Tuesday, April 2, 2013

State of Mind

            Income inequality is a touchy subject. It is a classification, a way of grouping people and dividing people. However unlike the color of your skin or gender, it is not an arbitrary division. An individual with a higher income enjoys better health, social mobility, political power, leisure. In contrast an individual in a lower income class has less, less social mobility, less political power, less leisure, and of course less access to health care. Inevitably this leads to resentment, resentment leads to bitterness, bitterness leads to anger, and anger may lead to a rise in arms akin to the French or Bolshevik revolution. It is in everyone’s best interest to kill this process before it begins.

            It is not possible to achieve low income inequality in a free market. The top 20% of income earners are boundless. They can continue to reach new heights of prosperity. They imbue their children with every advantage that money can buy and their children raise the bar for the next generation. Meanwhile the bottoms 20% are more or less stuck on a baseline. Generally their wages increase at a similar rate as that of inflation. They may increase their income indirectly, by proving to their boss that they are impeccable workers. But even then they will simply receive a 7% raise as opposed to 5% that year. By all means it is possible for them to rise out of their income bracket. It just requires a tremendous amount of work that most people aren’t willing to get done. In summary this is just a way of saying that the rich get richer while the poor stay poor. This is inevitable in a free economy, or a relatively free economy.

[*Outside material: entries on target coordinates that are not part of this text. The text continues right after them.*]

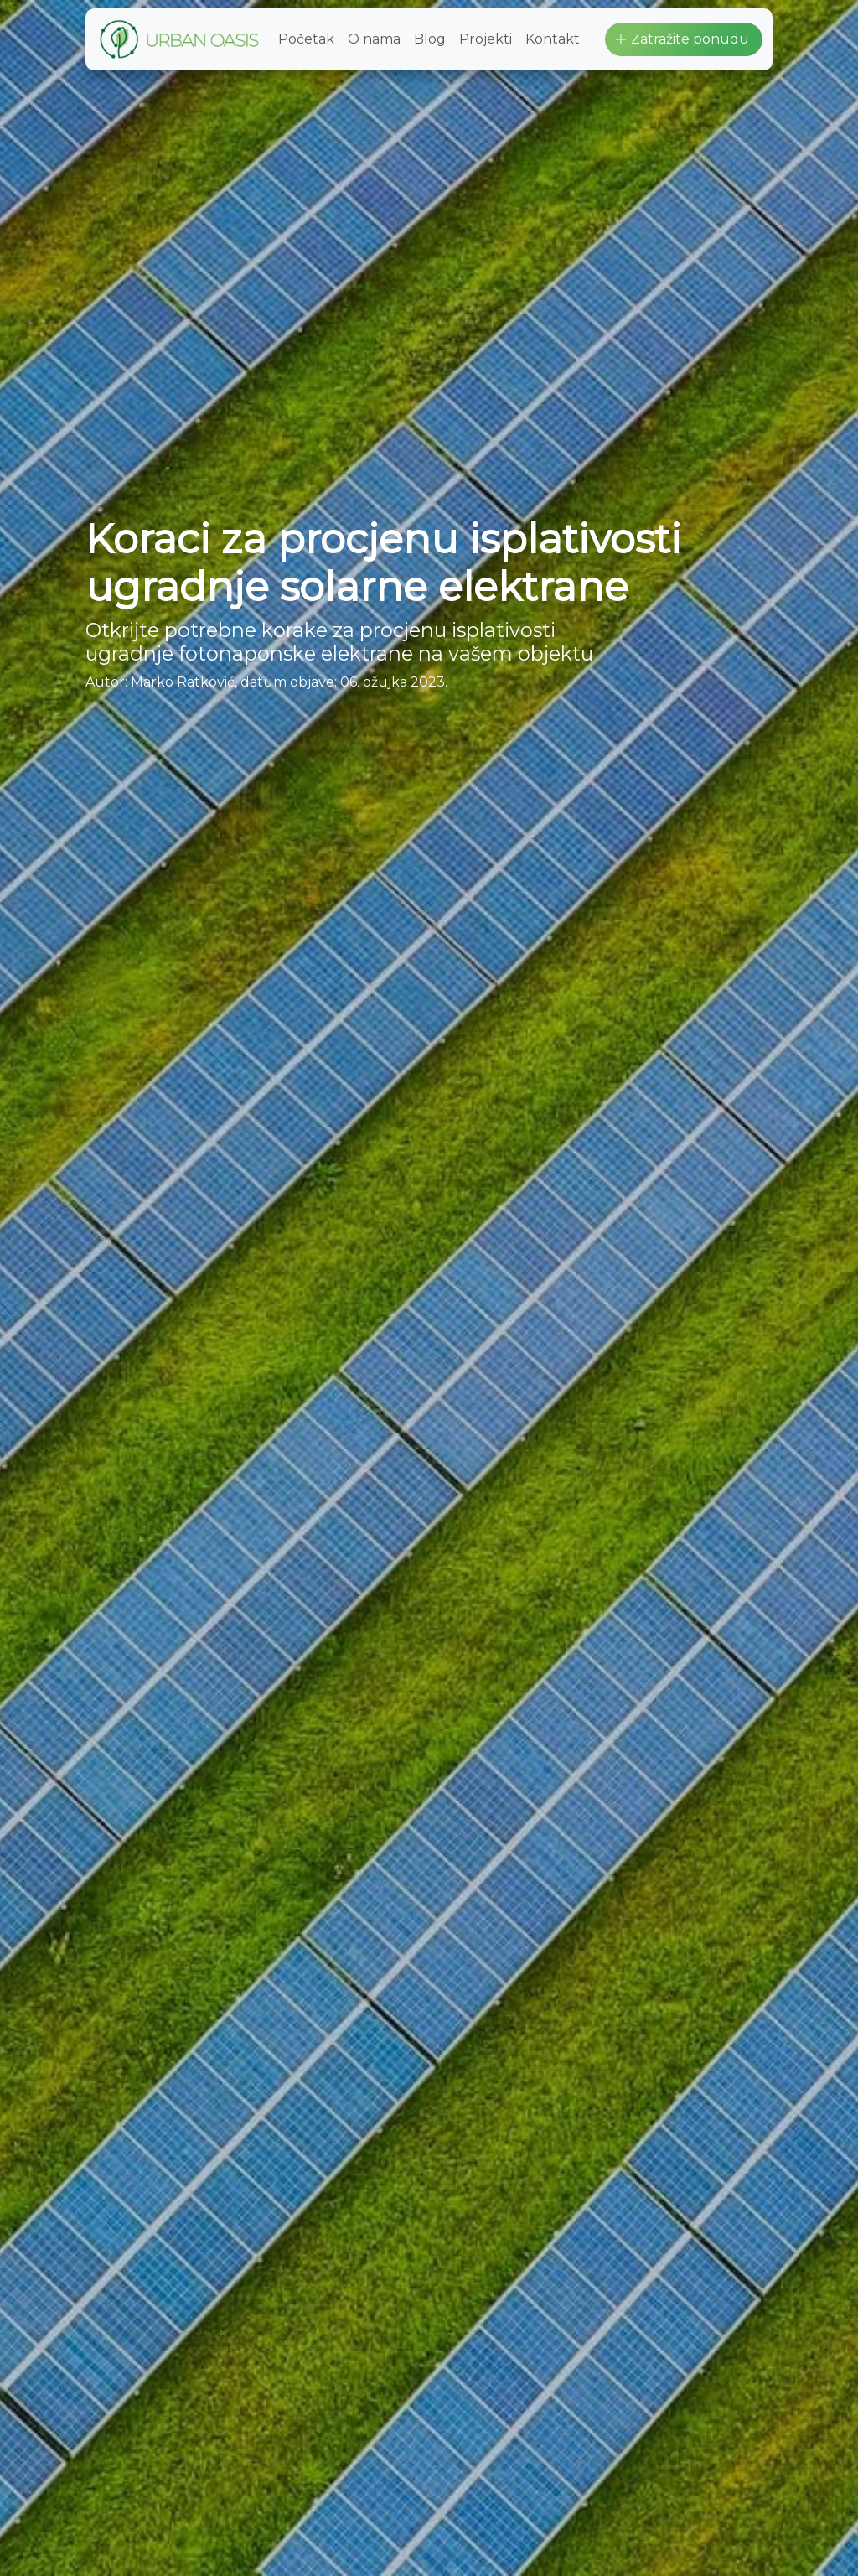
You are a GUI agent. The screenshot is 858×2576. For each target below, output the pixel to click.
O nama (374, 39)
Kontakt (552, 39)
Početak (306, 39)
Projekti (485, 39)
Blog (430, 39)
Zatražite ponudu (681, 39)
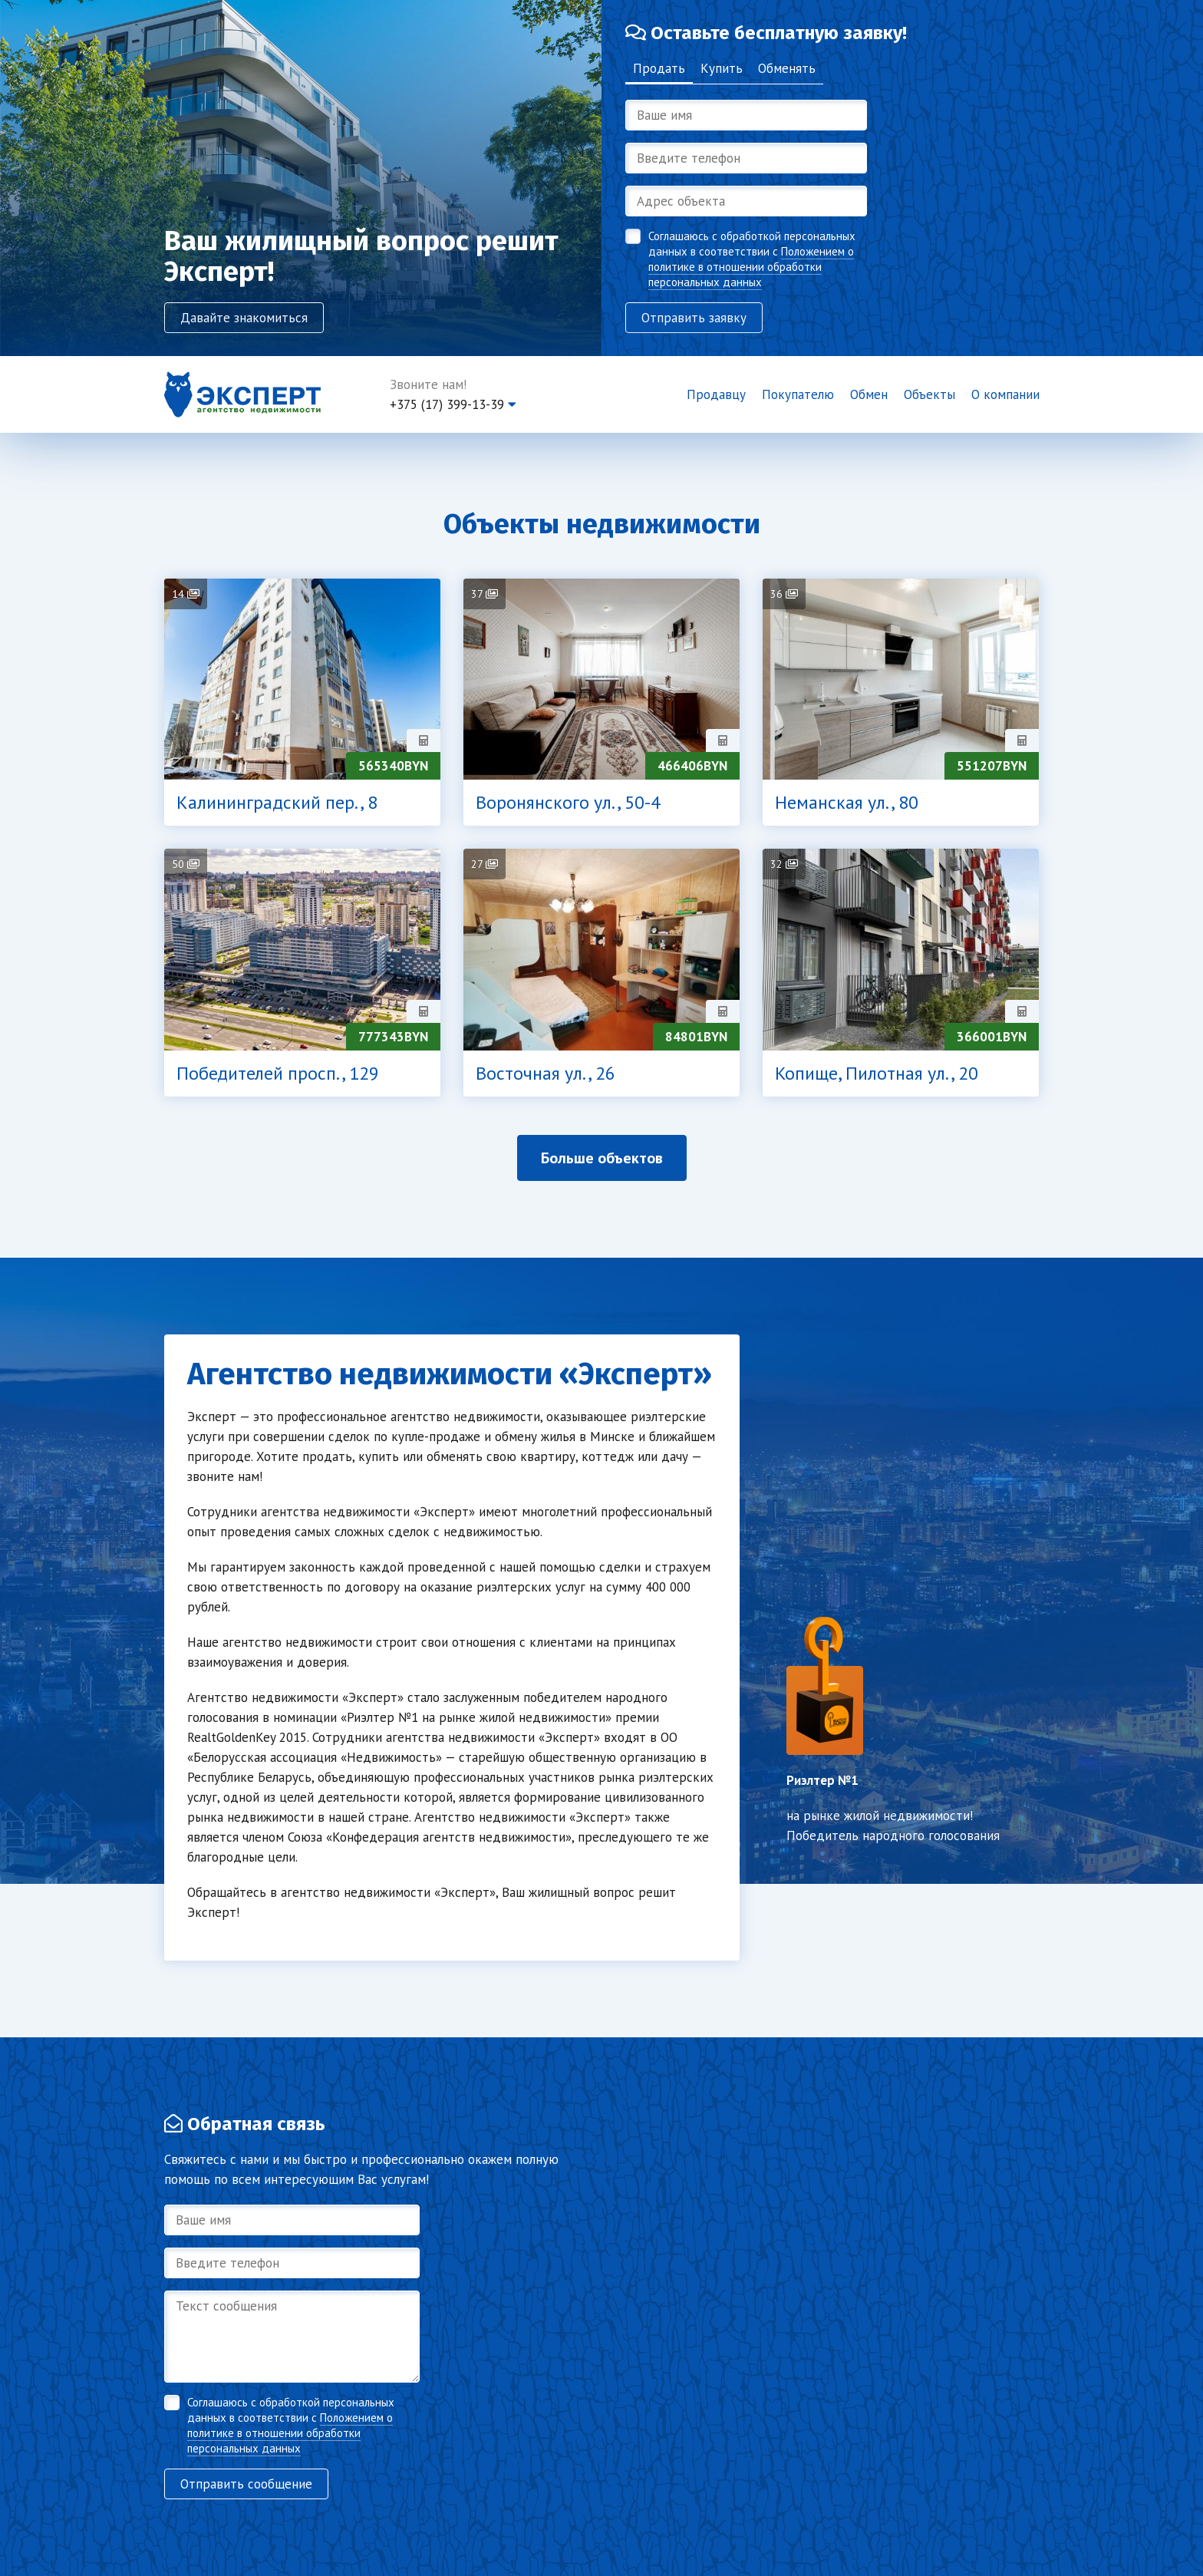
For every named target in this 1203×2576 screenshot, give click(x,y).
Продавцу (716, 394)
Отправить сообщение (246, 2483)
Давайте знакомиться (244, 317)
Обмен (869, 394)
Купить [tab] (721, 68)
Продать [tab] (659, 68)
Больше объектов (602, 1158)
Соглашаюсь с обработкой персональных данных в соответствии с (751, 259)
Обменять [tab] (787, 68)
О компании (1005, 394)
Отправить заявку (694, 317)
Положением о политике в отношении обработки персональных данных (751, 266)
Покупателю (798, 394)
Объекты (929, 394)
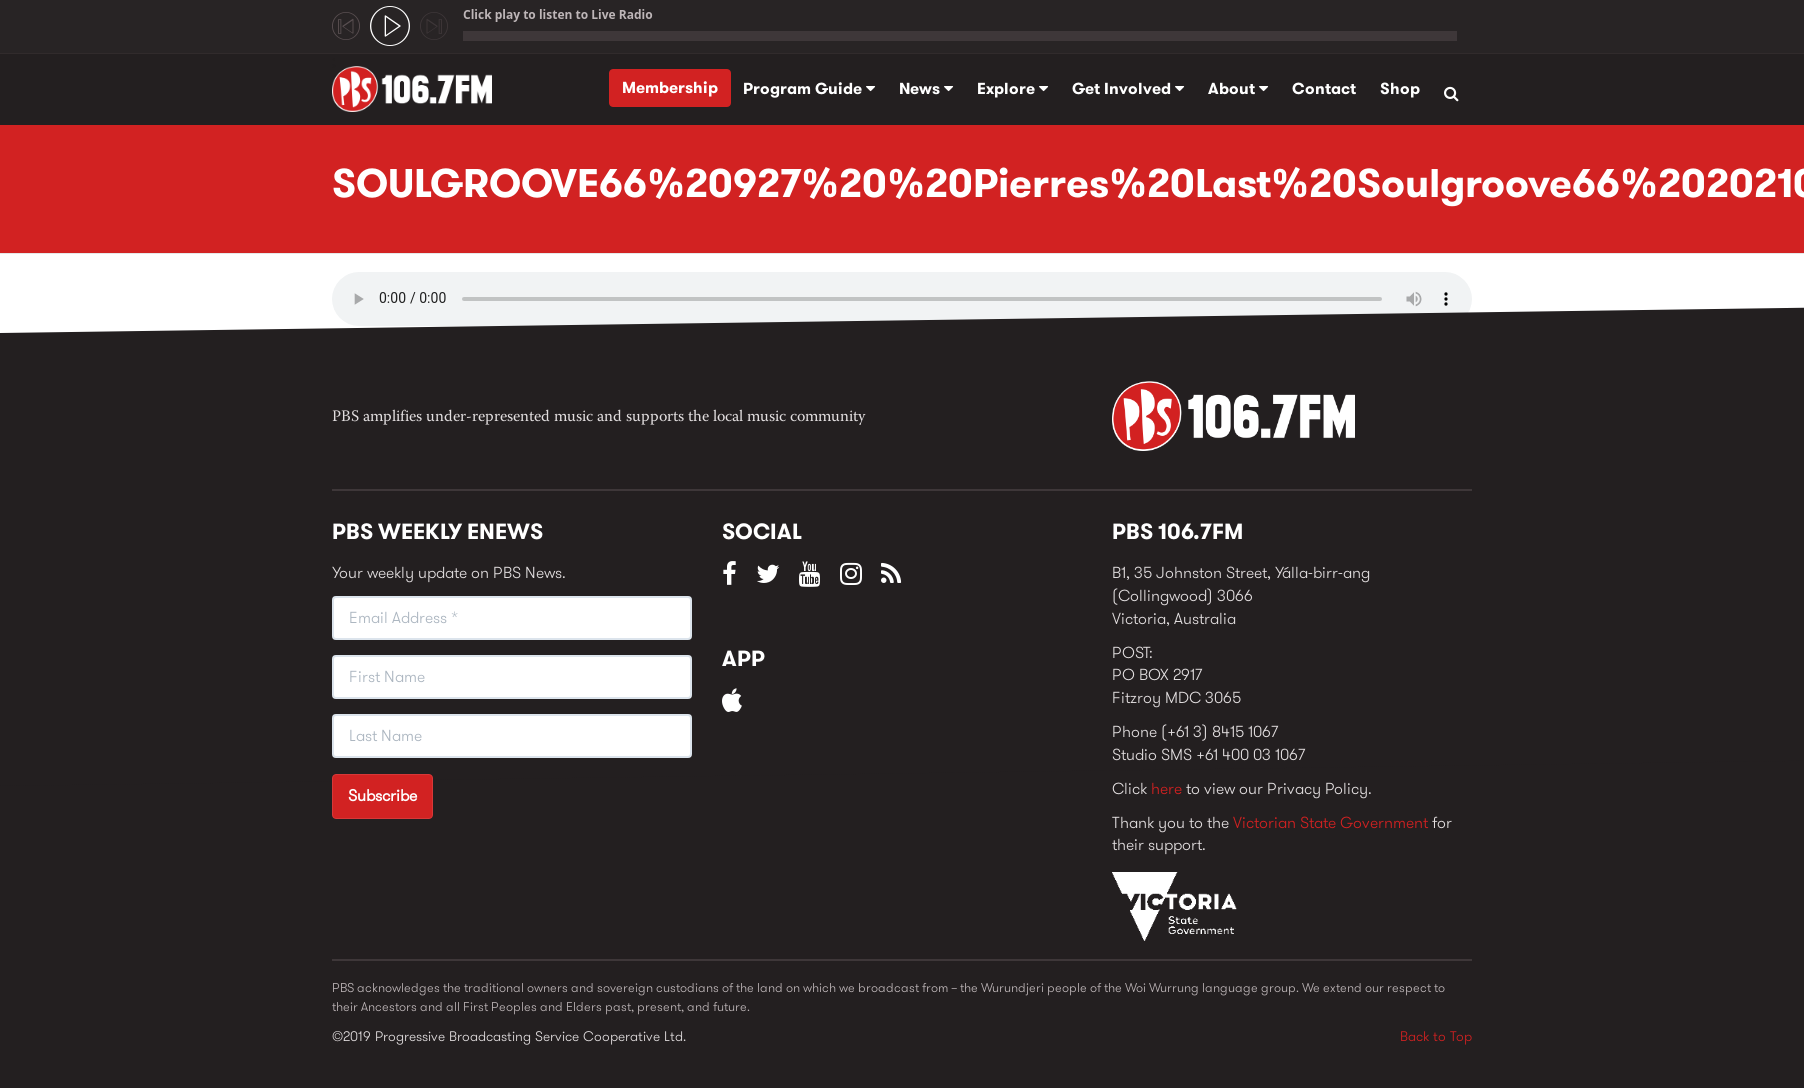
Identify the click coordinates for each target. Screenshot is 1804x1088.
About (1238, 88)
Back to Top (1436, 1036)
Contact (1324, 88)
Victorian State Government (1330, 822)
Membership (670, 87)
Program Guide (809, 88)
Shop (1400, 88)
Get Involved (1128, 88)
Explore (1012, 88)
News (926, 88)
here (1166, 788)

            In the ted talk given by Richard Wilkinson there was a lot of data put forth that suggested that income inequality was a drag on societal well-being. Some top notch scatter plots of seemingly unbiased data were presented in which quality of life factors were graphed against income inequality. His point was made that higher income inequality resulted in an overall decrease in societal welfare. However his shining examples of Sweden and Japan seemed to throw a wrench into his economic preaching. Sweden a shining example of low inequality achieves this status by heavily taxing and redistributing income in a ‘generous welfare state.’ This violates the free market axiom. A tax laden country leads the world in societal well-being with a socialist economy, how can this be? This causes me to believe that Sweden sacrifices efficiency for altruism. This is not the economically ideal situation but it seems to do wonders for societal well-being, as for Japan I still don’t fully understand how their income inequality is so low. The internet has not allowed me to find this information effortlessly.

            Do we become more like Sweden, shall we fund a welfare state, tax the rich and distribute to the poor. This is a tempting idea that I would love to see a simulation of. However I do not think it is the best course of action. The free market economy tends to maximize efficiency and increase quality of life and as a result societal well-being. Inevitably it will lead to an ever widening gap between rich and poor and full circle to the growing resentment. The solution to this is a humble reevaluation of their situations. The resentful poor man should not view his wealthy counterpart with ill intent. Just as he should not hate someone of a different skin color or sexual organ. He should see their quality of life difference not as a hindrance to himself, but as an inspiration to seek his own comparative advantage. It is simply a state of mind.